**WHAT YOU SHOULD DO**
Set the records down again. Match every line exactly.

**INPUT MATERIAL**

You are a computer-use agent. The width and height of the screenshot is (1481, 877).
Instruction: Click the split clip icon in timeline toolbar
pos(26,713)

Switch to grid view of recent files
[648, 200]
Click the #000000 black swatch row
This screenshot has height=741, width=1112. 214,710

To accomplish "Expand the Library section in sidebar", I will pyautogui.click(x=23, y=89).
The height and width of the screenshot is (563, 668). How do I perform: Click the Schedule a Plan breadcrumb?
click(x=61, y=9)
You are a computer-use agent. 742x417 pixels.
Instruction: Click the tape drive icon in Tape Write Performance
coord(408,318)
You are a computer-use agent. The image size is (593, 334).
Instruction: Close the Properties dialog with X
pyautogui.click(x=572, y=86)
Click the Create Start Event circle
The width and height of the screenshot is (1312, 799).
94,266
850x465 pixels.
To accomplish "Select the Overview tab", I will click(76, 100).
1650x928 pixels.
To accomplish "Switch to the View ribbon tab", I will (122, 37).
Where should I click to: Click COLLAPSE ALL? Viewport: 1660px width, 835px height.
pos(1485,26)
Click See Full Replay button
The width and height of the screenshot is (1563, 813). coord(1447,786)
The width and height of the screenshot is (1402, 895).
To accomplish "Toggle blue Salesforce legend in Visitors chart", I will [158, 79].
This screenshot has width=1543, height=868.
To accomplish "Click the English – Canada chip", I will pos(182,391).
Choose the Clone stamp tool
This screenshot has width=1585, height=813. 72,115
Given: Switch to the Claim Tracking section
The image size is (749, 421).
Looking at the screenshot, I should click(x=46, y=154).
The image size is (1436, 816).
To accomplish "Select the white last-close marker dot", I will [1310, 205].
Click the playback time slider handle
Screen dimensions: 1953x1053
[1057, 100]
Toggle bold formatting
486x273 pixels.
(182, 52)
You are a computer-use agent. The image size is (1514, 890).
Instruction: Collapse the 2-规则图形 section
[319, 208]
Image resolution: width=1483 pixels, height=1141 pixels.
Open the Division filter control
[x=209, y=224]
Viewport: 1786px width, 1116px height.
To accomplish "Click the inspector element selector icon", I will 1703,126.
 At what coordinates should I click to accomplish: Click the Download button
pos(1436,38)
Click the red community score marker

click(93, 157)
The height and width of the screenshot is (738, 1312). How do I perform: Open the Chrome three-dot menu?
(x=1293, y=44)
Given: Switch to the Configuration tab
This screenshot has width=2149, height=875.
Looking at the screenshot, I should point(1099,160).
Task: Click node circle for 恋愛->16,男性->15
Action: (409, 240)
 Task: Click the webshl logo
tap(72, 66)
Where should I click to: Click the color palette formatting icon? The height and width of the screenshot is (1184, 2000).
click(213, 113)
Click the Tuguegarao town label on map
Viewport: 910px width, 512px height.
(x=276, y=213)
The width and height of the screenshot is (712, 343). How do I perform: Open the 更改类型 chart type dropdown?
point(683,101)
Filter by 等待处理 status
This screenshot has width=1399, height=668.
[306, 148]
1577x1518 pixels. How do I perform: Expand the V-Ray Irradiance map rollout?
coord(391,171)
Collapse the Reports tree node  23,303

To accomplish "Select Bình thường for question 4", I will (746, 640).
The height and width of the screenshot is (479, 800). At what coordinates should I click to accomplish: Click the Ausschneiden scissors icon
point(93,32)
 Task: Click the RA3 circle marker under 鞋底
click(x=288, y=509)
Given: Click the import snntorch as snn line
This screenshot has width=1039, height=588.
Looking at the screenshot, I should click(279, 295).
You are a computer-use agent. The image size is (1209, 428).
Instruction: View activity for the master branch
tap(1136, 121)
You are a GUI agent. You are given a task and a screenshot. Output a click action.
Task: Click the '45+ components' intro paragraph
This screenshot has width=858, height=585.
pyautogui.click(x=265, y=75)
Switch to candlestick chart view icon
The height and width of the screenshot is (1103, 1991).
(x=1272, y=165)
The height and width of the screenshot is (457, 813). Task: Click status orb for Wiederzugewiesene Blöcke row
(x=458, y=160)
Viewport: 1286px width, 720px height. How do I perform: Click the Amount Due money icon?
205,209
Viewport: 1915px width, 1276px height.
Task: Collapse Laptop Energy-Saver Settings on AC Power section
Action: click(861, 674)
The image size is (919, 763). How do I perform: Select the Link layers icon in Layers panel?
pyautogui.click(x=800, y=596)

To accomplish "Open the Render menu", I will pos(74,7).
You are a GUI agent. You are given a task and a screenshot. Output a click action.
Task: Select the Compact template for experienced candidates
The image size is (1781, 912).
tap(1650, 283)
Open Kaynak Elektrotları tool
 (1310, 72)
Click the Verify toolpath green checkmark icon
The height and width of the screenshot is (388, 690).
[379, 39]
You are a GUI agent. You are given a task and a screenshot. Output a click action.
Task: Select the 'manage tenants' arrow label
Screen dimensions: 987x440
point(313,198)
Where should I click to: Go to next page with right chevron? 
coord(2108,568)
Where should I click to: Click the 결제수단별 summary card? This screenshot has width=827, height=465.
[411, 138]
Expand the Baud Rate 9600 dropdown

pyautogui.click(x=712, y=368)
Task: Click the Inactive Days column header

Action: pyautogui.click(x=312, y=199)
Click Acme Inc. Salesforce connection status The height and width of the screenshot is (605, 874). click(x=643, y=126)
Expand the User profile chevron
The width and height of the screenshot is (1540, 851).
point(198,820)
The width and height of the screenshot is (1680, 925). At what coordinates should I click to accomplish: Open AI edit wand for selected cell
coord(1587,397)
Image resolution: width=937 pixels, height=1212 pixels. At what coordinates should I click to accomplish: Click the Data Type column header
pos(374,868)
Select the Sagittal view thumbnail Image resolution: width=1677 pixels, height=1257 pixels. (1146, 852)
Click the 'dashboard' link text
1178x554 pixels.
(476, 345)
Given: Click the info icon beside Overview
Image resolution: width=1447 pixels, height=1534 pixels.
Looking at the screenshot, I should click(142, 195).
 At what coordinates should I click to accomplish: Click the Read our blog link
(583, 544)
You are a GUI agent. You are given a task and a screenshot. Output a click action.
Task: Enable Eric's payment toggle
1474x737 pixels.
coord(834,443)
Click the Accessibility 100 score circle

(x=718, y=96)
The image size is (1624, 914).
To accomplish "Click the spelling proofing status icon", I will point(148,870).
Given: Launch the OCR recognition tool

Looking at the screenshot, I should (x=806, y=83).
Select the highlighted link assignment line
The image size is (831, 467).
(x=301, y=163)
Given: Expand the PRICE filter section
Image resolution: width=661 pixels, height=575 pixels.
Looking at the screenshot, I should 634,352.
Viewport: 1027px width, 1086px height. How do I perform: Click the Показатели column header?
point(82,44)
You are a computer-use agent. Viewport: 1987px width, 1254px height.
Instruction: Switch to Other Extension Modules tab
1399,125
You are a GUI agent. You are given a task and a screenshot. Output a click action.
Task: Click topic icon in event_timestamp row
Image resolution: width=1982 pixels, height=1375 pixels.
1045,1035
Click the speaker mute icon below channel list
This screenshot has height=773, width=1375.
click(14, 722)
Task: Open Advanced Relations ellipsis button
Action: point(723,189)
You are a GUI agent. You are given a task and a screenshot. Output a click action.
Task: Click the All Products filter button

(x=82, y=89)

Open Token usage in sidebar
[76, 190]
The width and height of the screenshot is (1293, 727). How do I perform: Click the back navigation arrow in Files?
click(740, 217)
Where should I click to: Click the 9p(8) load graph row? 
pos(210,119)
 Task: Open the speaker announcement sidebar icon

**ANSWER AREA**
You are a computer-use agent. The width and height of the screenshot is (1481, 877).
Instruction: Click the split clip icon in timeline toolbar
pos(26,713)

Switch to grid view of recent files
[648, 200]
Click the #000000 black swatch row
This screenshot has height=741, width=1112. 214,710

To accomplish "Expand the Library section in sidebar", I will pyautogui.click(x=23, y=89).
The height and width of the screenshot is (563, 668). How do I perform: Click the Schedule a Plan breadcrumb?
click(x=61, y=9)
You are a computer-use agent. 742x417 pixels.
Instruction: Click the tape drive icon in Tape Write Performance
coord(408,318)
You are a computer-use agent. The image size is (593, 334).
Instruction: Close the Properties dialog with X
pyautogui.click(x=572, y=86)
Click the Create Start Event circle
The width and height of the screenshot is (1312, 799).
94,266
850x465 pixels.
To accomplish "Select the Overview tab", I will click(76, 100).
1650x928 pixels.
To accomplish "Switch to the View ribbon tab", I will (122, 37).
Where should I click to: Click COLLAPSE ALL? Viewport: 1660px width, 835px height.
pos(1485,26)
Click See Full Replay button
The width and height of the screenshot is (1563, 813). coord(1447,786)
The width and height of the screenshot is (1402, 895).
To accomplish "Toggle blue Salesforce legend in Visitors chart", I will [158, 79].
This screenshot has width=1543, height=868.
To accomplish "Click the English – Canada chip", I will pos(182,391).
Choose the Clone stamp tool
This screenshot has width=1585, height=813. 72,115
Given: Switch to the Claim Tracking section
The image size is (749, 421).
Looking at the screenshot, I should click(x=46, y=154).
The image size is (1436, 816).
To accomplish "Select the white last-close marker dot", I will [1310, 205].
Click the playback time slider handle
Screen dimensions: 1953x1053
[1057, 100]
Toggle bold formatting
486x273 pixels.
(182, 52)
You are a computer-use agent. The image size is (1514, 890).
Instruction: Collapse the 2-规则图形 section
[319, 208]
Image resolution: width=1483 pixels, height=1141 pixels.
Open the Division filter control
[x=209, y=224]
Viewport: 1786px width, 1116px height.
To accomplish "Click the inspector element selector icon", I will 1703,126.
 At what coordinates should I click to accomplish: Click the Download button
pos(1436,38)
Click the red community score marker

click(93, 157)
The height and width of the screenshot is (738, 1312). How do I perform: Open the Chrome three-dot menu?
(x=1293, y=44)
Given: Switch to the Configuration tab
This screenshot has width=2149, height=875.
Looking at the screenshot, I should point(1099,160).
Task: Click node circle for 恋愛->16,男性->15
Action: (409, 240)
 Task: Click the webshl logo
tap(72, 66)
Where should I click to: Click the color palette formatting icon? The height and width of the screenshot is (1184, 2000).
click(213, 113)
Click the Tuguegarao town label on map
Viewport: 910px width, 512px height.
(x=276, y=213)
The width and height of the screenshot is (712, 343). How do I perform: Open the 更改类型 chart type dropdown?
point(683,101)
Filter by 等待处理 status
This screenshot has width=1399, height=668.
[306, 148]
1577x1518 pixels. How do I perform: Expand the V-Ray Irradiance map rollout?
coord(391,171)
Collapse the Reports tree node  23,303

To accomplish "Select Bình thường for question 4", I will (746, 640).
The height and width of the screenshot is (479, 800). At what coordinates should I click to accomplish: Click the Ausschneiden scissors icon
point(93,32)
 Task: Click the RA3 circle marker under 鞋底
click(x=288, y=509)
Given: Click the import snntorch as snn line
This screenshot has width=1039, height=588.
Looking at the screenshot, I should click(279, 295).
You are a computer-use agent. The image size is (1209, 428).
Instruction: View activity for the master branch
tap(1136, 121)
You are a GUI agent. You are given a task and a screenshot. Output a click action.
Task: Click the '45+ components' intro paragraph
This screenshot has width=858, height=585.
pyautogui.click(x=265, y=75)
Switch to candlestick chart view icon
The height and width of the screenshot is (1103, 1991).
(x=1272, y=165)
The height and width of the screenshot is (457, 813). Task: Click status orb for Wiederzugewiesene Blöcke row
(x=458, y=160)
Viewport: 1286px width, 720px height. How do I perform: Click the Amount Due money icon?
205,209
Viewport: 1915px width, 1276px height.
Task: Collapse Laptop Energy-Saver Settings on AC Power section
Action: click(861, 674)
The image size is (919, 763). How do I perform: Select the Link layers icon in Layers panel?
pyautogui.click(x=800, y=596)

To accomplish "Open the Render menu", I will pos(74,7).
You are a GUI agent. You are given a task and a screenshot. Output a click action.
Task: Select the Compact template for experienced candidates
The image size is (1781, 912).
tap(1650, 283)
Open Kaynak Elektrotları tool
 (1310, 72)
Click the Verify toolpath green checkmark icon
The height and width of the screenshot is (388, 690).
[379, 39]
You are a GUI agent. You are given a task and a screenshot. Output a click action.
Task: Select the 'manage tenants' arrow label
Screen dimensions: 987x440
point(313,198)
Where should I click to: Go to next page with right chevron? 
coord(2108,568)
Where should I click to: Click the 결제수단별 summary card? This screenshot has width=827, height=465.
[411, 138]
Expand the Baud Rate 9600 dropdown

pyautogui.click(x=712, y=368)
Task: Click the Inactive Days column header

Action: pyautogui.click(x=312, y=199)
Click Acme Inc. Salesforce connection status The height and width of the screenshot is (605, 874). click(x=643, y=126)
Expand the User profile chevron
The width and height of the screenshot is (1540, 851).
point(198,820)
The width and height of the screenshot is (1680, 925). At what coordinates should I click to accomplish: Open AI edit wand for selected cell
coord(1587,397)
Image resolution: width=937 pixels, height=1212 pixels. At what coordinates should I click to accomplish: Click the Data Type column header
pos(374,868)
Select the Sagittal view thumbnail Image resolution: width=1677 pixels, height=1257 pixels. (1146, 852)
Click the 'dashboard' link text
1178x554 pixels.
(476, 345)
Given: Click the info icon beside Overview
Image resolution: width=1447 pixels, height=1534 pixels.
Looking at the screenshot, I should click(142, 195).
 At what coordinates should I click to accomplish: Click the Read our blog link
(583, 544)
You are a GUI agent. You are given a task and a screenshot. Output a click action.
Task: Enable Eric's payment toggle
1474x737 pixels.
coord(834,443)
Click the Accessibility 100 score circle

(x=718, y=96)
The image size is (1624, 914).
To accomplish "Click the spelling proofing status icon", I will point(148,870).
Given: Launch the OCR recognition tool

Looking at the screenshot, I should (x=806, y=83).
Select the highlighted link assignment line
The image size is (831, 467).
(x=301, y=163)
Given: Expand the PRICE filter section
Image resolution: width=661 pixels, height=575 pixels.
Looking at the screenshot, I should 634,352.
Viewport: 1027px width, 1086px height. How do I perform: Click the Показатели column header?
point(82,44)
You are a computer-use agent. Viewport: 1987px width, 1254px height.
Instruction: Switch to Other Extension Modules tab
1399,125
You are a GUI agent. You are given a task and a screenshot. Output a click action.
Task: Click topic icon in event_timestamp row
Image resolution: width=1982 pixels, height=1375 pixels.
1045,1035
Click the speaker mute icon below channel list
This screenshot has height=773, width=1375.
click(14, 722)
Task: Open Advanced Relations ellipsis button
Action: point(723,189)
You are a GUI agent. You are given a task and a screenshot. Output a click action.
Task: Click the All Products filter button

(x=82, y=89)

Open Token usage in sidebar
[76, 190]
The width and height of the screenshot is (1293, 727). How do I perform: Click the back navigation arrow in Files?
click(740, 217)
Where should I click to: Click the 9p(8) load graph row? 
pos(210,119)
 Task: Open the speaker announcement sidebar icon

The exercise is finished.